As he knelt and blew out her meditation lamp, sending the room into darkness, he swore he heard the breathy whisper of his first name on her lips. It caught him up short for a moment, as warmth radiated from somewhere in the region of his solar plexus. A tender smile tugged at the corners of his mouth as he took one last look at her peacefully sleeping, before he slipped quietly out of her quarters to the sound of her deep and even breathing.

…………………

With a sigh Jonathan closed his cabin door and leaned against it. For just a moment he felt like a kid who had snuck in past curfew and not gotten caught. Shaking his head at the odd feeling, he slid into bed, too tired to argue with Porthos, when the dog jumped up on the mattress and curled against him. "Okay, just for tonight, but you're still not getting any cheese!" With a sleepy grin he felt he'd won at least part of that round with his pet.

His earlier restlessness was gone, to be replaced by a sense of well being that relaxed him more with every breath he took. Something personal and intimate had just transpired with T'Pol. As Captain of the Enterprise, he hoped it was the first small bond leading to a better understanding between their two species. As a man, he refused to look at it any closer than that.

He didn't realize he'd left his sweatshirt wrapped securely around her until he was in that twilight time of sleep, where things are often remembered that are best forgotten. For one quick flash he was glad he had left something of his behind, to keep her warm. It was a strange possessive thought that was too complicated to be understood, so he just enjoyed the feeling.

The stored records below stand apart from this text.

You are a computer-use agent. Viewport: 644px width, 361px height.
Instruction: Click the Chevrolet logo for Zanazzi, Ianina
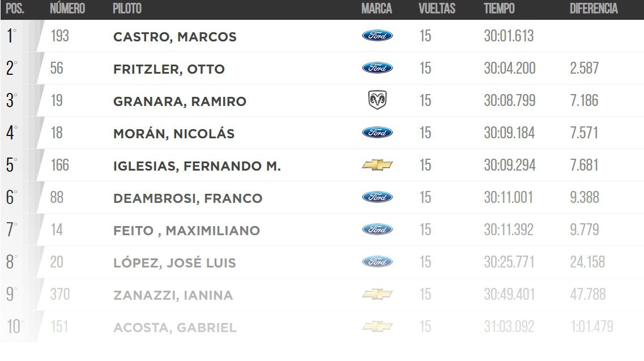(x=377, y=295)
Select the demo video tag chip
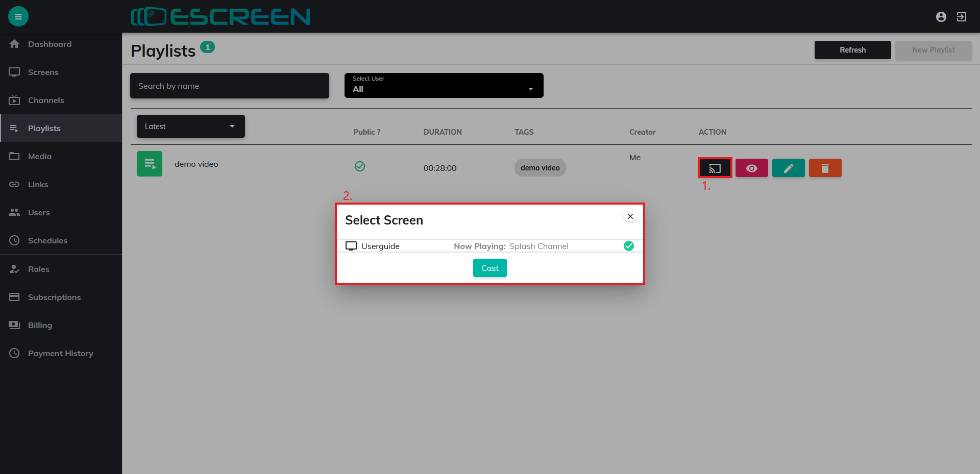Image resolution: width=980 pixels, height=474 pixels. point(540,168)
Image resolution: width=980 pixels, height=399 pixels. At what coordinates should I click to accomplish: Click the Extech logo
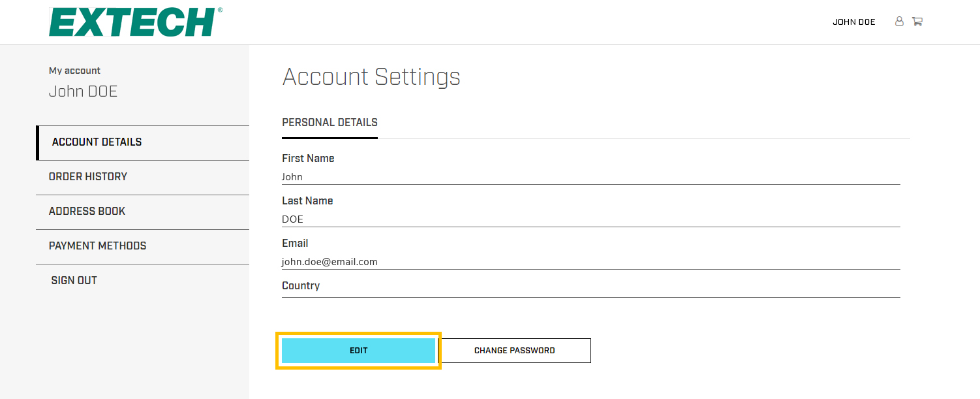click(136, 22)
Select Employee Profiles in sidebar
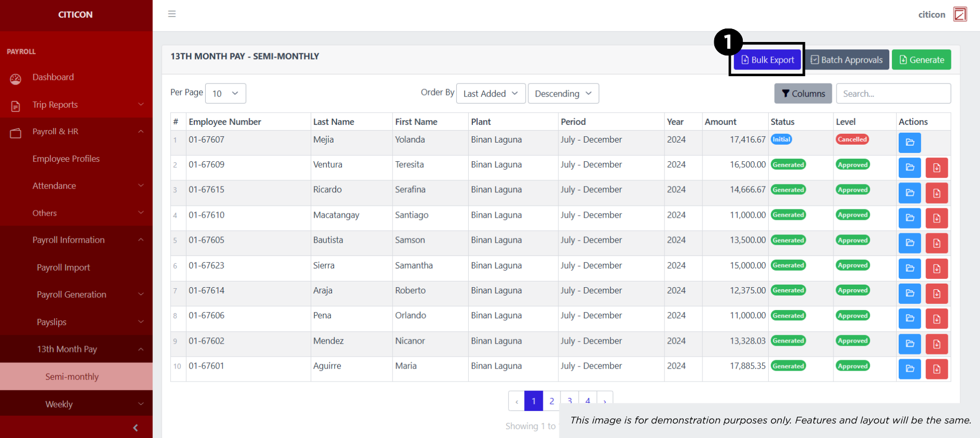980x438 pixels. click(x=66, y=159)
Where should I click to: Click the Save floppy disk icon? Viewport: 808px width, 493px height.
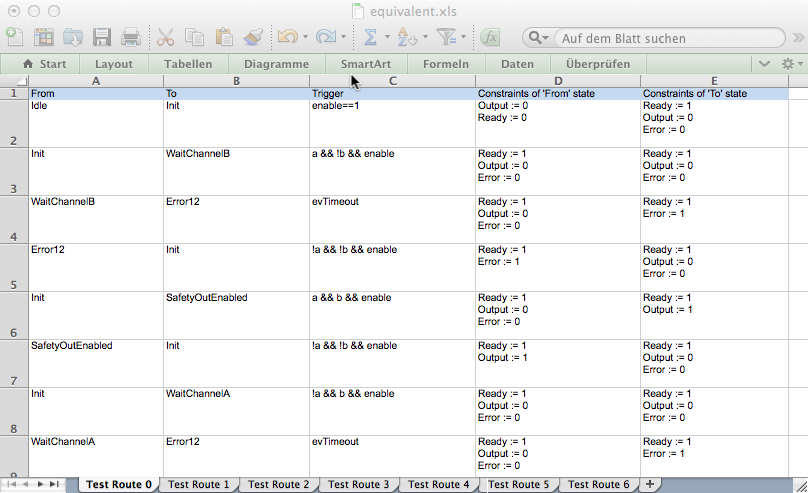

Then the idea was gone, as quickly as it had come, to be replaced by amazement that she had been able to sleep at all, considering she was practically wearing a garment that had to smell of human!

………………………

For months T'Pol had been able to keep the dreams at bay, which her unwise experimentation with Tolaris had awakened. Meticulous adherence to her meditation schedule had been her protection, but over the last four days, there had been none, except for the aborted attempt earlier in the evening. When the dream began, it was different enough from the others that her secondary defense mechanism didn't kick in. She had trained herself to wake-up before she could be caught in the throws of the nightmare, but tonight she didn't waken. Tonight she walked the foggy streets of San Francisco again, and tonight it was different.

She could feel the pull in her calves from climbing the steep hills of the city. The Vulcan Consulate was located on a secluded street in the Russian Hill District. She had been walking for hours. Her climb had led her all the way up Union Street until she could see across the Bay toward Sausalito, though the lights of the Compound where she lived were blanketed in fog that was being sucked in through the Golden Gate.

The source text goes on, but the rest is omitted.